Questa vicinanza elettiva si tradusse per mia figlia in uno stato di disagio espresso nei disegni e nelle modalità di gioco a casa e si risolse spontaneamente sollevando la piccola interprete dal suo ruolo ufficiale. Ho riassunto l’episodio in poche righe ma, come è logico, ne scaturirono in egual misura tensione e interrogativi che in gran parte rimasero senza risposta.

Allo stesso modo anche questo libro non esaurisce tutte le domande.
I bambini, del resto, spesso non sono in grado di fornire spiegazioni univoche e non contraddittorie, a volte è addirittura impossibile riuscire a farsi dare delle risposte senza turbarli ulteriormente e senza imbeccarli sulla base di idee preconcette.

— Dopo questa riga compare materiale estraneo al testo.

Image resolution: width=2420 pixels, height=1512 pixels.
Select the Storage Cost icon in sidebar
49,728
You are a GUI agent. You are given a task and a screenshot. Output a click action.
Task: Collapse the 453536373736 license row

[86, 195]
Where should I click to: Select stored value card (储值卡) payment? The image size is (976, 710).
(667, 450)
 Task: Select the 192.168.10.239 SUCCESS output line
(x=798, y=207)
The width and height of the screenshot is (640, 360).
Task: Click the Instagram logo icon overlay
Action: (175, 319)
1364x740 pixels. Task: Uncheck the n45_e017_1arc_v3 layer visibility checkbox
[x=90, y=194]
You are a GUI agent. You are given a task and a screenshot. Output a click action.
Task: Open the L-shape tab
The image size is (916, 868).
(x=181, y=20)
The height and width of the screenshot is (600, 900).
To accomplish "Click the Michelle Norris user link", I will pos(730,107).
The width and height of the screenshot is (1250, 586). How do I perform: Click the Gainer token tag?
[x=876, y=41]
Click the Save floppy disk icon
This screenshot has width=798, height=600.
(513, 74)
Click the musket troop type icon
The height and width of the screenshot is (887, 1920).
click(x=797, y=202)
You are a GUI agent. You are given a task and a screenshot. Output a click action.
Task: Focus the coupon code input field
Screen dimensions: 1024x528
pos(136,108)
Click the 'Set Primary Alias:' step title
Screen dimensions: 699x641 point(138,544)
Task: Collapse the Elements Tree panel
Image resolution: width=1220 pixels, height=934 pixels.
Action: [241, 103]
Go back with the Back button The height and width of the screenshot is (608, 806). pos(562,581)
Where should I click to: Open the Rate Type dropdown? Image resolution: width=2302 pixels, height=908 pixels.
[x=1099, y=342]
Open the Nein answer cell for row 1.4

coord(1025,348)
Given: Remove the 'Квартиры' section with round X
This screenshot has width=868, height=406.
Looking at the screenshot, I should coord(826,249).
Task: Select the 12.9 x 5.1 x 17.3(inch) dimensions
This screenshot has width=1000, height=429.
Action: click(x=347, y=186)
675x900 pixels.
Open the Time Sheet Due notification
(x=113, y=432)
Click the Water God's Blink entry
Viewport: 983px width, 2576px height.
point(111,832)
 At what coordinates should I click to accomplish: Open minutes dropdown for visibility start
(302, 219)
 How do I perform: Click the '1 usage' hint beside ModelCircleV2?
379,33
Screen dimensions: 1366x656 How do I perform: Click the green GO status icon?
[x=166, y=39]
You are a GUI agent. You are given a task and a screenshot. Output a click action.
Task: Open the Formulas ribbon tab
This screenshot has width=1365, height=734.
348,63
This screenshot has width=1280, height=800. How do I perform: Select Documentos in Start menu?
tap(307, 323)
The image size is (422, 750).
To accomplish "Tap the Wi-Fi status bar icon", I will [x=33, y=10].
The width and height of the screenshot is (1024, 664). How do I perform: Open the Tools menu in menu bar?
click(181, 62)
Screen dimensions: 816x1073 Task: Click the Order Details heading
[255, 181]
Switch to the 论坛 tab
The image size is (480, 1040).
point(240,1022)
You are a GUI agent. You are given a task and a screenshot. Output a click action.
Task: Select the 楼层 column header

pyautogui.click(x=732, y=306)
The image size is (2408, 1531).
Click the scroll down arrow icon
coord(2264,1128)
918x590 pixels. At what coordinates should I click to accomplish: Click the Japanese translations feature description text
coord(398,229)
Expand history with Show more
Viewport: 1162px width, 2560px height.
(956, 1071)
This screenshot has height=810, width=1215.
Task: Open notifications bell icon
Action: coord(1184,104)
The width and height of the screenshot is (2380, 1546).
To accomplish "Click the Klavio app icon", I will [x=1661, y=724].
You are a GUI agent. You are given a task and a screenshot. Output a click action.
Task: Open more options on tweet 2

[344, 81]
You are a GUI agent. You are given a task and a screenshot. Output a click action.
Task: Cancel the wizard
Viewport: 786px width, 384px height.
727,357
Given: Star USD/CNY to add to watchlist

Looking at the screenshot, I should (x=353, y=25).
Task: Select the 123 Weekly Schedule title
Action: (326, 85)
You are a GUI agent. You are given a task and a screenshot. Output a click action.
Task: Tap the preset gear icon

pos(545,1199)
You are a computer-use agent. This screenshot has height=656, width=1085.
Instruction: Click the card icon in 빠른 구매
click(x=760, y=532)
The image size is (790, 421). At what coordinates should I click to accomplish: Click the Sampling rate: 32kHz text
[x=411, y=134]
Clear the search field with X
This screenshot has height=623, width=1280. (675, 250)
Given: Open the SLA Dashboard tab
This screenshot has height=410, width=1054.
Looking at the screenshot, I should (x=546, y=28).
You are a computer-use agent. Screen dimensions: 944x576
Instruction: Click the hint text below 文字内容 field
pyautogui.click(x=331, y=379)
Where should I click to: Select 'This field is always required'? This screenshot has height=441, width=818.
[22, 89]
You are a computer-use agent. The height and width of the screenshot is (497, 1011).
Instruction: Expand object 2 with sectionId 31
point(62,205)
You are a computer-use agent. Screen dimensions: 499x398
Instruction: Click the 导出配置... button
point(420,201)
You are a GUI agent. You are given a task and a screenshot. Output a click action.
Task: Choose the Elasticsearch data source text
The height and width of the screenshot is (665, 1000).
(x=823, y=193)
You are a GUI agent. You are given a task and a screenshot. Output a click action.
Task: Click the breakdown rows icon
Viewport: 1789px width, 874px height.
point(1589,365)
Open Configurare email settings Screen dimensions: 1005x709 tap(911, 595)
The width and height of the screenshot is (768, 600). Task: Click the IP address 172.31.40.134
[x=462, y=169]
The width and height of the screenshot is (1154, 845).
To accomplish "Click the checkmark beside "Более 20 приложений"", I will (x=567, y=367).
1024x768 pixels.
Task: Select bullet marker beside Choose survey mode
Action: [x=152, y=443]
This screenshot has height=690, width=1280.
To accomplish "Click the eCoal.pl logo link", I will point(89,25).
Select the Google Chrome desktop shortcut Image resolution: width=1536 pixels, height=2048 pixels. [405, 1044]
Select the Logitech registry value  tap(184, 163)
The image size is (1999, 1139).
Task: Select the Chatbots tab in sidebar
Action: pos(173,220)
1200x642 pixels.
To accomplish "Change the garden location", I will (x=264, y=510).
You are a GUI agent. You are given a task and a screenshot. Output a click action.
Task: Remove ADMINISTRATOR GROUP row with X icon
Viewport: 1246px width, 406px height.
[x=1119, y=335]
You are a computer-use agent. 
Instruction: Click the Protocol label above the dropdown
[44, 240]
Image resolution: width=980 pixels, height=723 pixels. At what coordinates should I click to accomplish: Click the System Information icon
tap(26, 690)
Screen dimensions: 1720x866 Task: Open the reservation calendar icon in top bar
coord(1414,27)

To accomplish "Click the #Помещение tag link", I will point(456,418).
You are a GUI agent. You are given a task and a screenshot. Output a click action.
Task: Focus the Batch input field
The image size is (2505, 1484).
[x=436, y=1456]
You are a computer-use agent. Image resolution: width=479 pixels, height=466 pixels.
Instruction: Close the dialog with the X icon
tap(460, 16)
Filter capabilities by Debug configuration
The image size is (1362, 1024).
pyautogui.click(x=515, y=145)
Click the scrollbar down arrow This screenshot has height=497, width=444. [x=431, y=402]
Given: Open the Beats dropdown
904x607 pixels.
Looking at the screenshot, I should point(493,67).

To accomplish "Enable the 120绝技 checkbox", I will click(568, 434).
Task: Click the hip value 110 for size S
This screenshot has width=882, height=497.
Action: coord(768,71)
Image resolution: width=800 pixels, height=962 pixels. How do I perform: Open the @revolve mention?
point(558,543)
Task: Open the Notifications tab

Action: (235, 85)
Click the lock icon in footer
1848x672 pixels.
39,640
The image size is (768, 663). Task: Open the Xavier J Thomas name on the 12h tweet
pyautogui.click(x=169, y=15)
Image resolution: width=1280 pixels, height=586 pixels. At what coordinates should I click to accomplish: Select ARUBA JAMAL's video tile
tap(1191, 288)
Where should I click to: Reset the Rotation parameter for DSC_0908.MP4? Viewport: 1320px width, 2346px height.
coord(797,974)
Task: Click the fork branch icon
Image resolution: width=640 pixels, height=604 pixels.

La tutela del minore è certamente la prima istanza ma è altrettanto vincolante dimostrare che siano stati effettivamente perpetrati degli abusi, perchè le cause del disagio potrebbero essere di natura psichica, disfunzionale o traumatica.
In alcuni casi deve bastare il fatto di sapere di aver restituito ai bambini la possibilità di un futuro sereno.